The DOL recently published an opinion letter which states that some gig-economy workers are not covered by the Fair Labor Standards Act (FLSA). They are to be classified as independent contractors, not regular employees.
This opinion letter differs from previous guidance back in 2015 under former President Barack Obama’s administration. Its view on what was to be considered an independent contractor resulted in most workers being classified as employees.
Here’s why this distinction matters:
Employees are entitled to minimum wage, overtime pay, and other benefits. Independent contractors, who may work for themselves or multiple businesses, are not entitled to such benefits.
In making its determination, the DOL used its six-factor balancing test that considered the following:
- The degree to which employers have control over workers
- The permanency of the worker’s relationship with the employer
- The amount of the worker’s investment in facilities, helpers, or equipment.
- The level of skill, initiative, or judgement required for the work.
- The worker’s potential to earn profit
- The extent of integration of the worker’s services into the employer’s business.
According to the letter, though, the Wage and Hour Division (WHD) does not determine employee status simply by counting factors, “but by weighing these factors in order to answer the ultimate inquiry of whether the worker is ‘engaged in business for himself or herself,’ or is ‘dependent upon the business to which he or she renders service.’”
Based on what’s described in the letter, the DOL found that the service providers are not economically dependent on the hiring company within the meaning of the FLSA. Here’s why:
- They do not impost any duties like strict shifts or large quotas. Instead, there’s flexibility in working conditions and environment.
- Service providers have the right to work simultaneously for competitors to help maximize their profit.
- Hiring companies do not inspect the service provider’s work for quality.
- Hiring companies don’t set a predetermined wage or provide workers with training.
- There’s nothing to suggest an employer-employee relationship.

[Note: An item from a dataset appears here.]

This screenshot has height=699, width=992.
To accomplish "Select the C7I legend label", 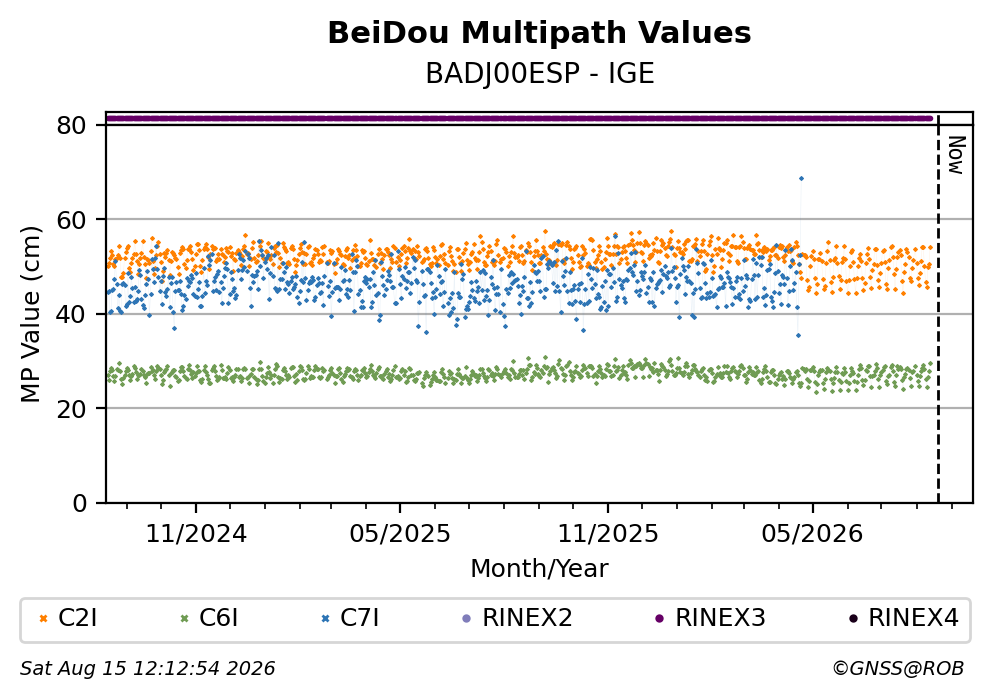I will coord(360,617).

- Workers must purchase his or her own equipment and resources without reimbursement.
Because of these factors, the DOL feels that independent contractors is the proper classification for these types of workers.
In case you were wondering, here’s what an opinion letter is. According to our partners at ThinkHR, it’s an official, written opinion by the WHD on how a particular law applies in specific circumstances. It’s important to note that it is not binding to courts. And as always, many of these employment laws have state-specific requirements as well so be sure to check there first.